Update: HTC Responds to Wi-Fi Password Leak by Offering Patches
As an update for our earlier report that HTC has started fixing Wi-Fi security issues on several devices, we have learned that these fixes are already available to the affected phones as a part of a regular update on the device. The affected phones include:
- Desire HD (both “Ace” and “Spade” board revisions) – Versions FRG83D, GRI40
- Glacier – Version FRG83
- Droid Incredible – Version FRF91
- Thunderbolt 4G – Version FRG83D
- Sensation Z710e – Version GRI40
- Sensation 4G – Version GRI40
- Desire S – Version GRI40
- EVO 3D – Version GRI40
- EVO 4G – Version GRI40
If you are the owner of any of the phones mentioned above, you should have the fix available to you. However, there are certain phones which will need a manually installation of the patch.

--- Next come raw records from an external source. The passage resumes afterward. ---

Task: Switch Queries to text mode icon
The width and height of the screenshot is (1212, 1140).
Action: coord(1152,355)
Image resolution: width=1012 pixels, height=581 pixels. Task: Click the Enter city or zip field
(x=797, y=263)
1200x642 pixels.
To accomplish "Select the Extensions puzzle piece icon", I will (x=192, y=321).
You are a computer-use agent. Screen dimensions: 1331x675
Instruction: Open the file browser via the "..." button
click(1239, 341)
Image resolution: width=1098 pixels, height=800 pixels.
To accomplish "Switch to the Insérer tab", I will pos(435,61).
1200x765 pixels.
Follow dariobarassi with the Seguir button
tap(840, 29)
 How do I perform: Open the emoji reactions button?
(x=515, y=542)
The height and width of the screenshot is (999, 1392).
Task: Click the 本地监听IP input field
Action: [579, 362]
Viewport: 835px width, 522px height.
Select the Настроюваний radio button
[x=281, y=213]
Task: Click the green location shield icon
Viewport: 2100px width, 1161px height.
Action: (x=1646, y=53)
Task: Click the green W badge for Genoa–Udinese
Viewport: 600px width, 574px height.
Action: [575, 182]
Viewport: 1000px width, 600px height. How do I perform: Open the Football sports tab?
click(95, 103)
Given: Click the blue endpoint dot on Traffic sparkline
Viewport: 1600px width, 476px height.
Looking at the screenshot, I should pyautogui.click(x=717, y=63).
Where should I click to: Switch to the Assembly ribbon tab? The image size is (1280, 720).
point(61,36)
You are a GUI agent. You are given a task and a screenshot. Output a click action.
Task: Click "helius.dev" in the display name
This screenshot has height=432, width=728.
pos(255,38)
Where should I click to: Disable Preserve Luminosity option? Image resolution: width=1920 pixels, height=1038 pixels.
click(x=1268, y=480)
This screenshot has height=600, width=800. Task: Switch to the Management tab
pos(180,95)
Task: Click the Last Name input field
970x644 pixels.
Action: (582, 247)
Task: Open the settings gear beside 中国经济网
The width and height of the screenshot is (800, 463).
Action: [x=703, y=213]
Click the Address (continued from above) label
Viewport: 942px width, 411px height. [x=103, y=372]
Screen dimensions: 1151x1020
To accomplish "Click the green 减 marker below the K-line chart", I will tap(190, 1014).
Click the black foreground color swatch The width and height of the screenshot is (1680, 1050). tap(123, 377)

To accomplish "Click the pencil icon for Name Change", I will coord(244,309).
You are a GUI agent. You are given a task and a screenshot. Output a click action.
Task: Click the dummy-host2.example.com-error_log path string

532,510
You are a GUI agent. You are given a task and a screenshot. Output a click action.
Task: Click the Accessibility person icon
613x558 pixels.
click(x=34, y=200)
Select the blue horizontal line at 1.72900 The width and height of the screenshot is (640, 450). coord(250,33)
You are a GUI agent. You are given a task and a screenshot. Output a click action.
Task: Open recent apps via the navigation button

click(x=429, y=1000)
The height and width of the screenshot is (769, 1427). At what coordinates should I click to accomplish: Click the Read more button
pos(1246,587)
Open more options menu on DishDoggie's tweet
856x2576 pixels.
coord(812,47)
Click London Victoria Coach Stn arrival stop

“HTC has developed a fix for a small Wi-Fi issue affecting some HTC phones. Most phones have received this fix already through regular updates and upgrades. However, some phones will need to have the fix manually loaded. Please check back next week for more information about this fix and a manual download if you need to update your phone,” a notice posted on the company’s website read.
The Wi-Fi security issue was discovered by CloudPath Networks’ Senior Engineer named Chris Hessing. The vulnerability leaks that affected SSID ( network name) and Wi-Fi credentials were then issued as an alert by the U.S. Computer Emergency Readiness Team (US-CERT). Because of this vulnerability, attackers are able to capture and harness information to hack the network of a user through the right application.
Even though the bug was discovered last September, Bret Jordan, Open1X Group’s security architect; still praised Google and HTC for their fast responsiveness and for working on the issue.
“Google has made changes to the Android code to help better protect the credential store and HTC has released updates for all currently supported phone and side-loads for all non-supported phone,” Jordan said. “Google has also scanned every application in the Android Market for this vulnerability and discovered no apps exploiting it at this point.”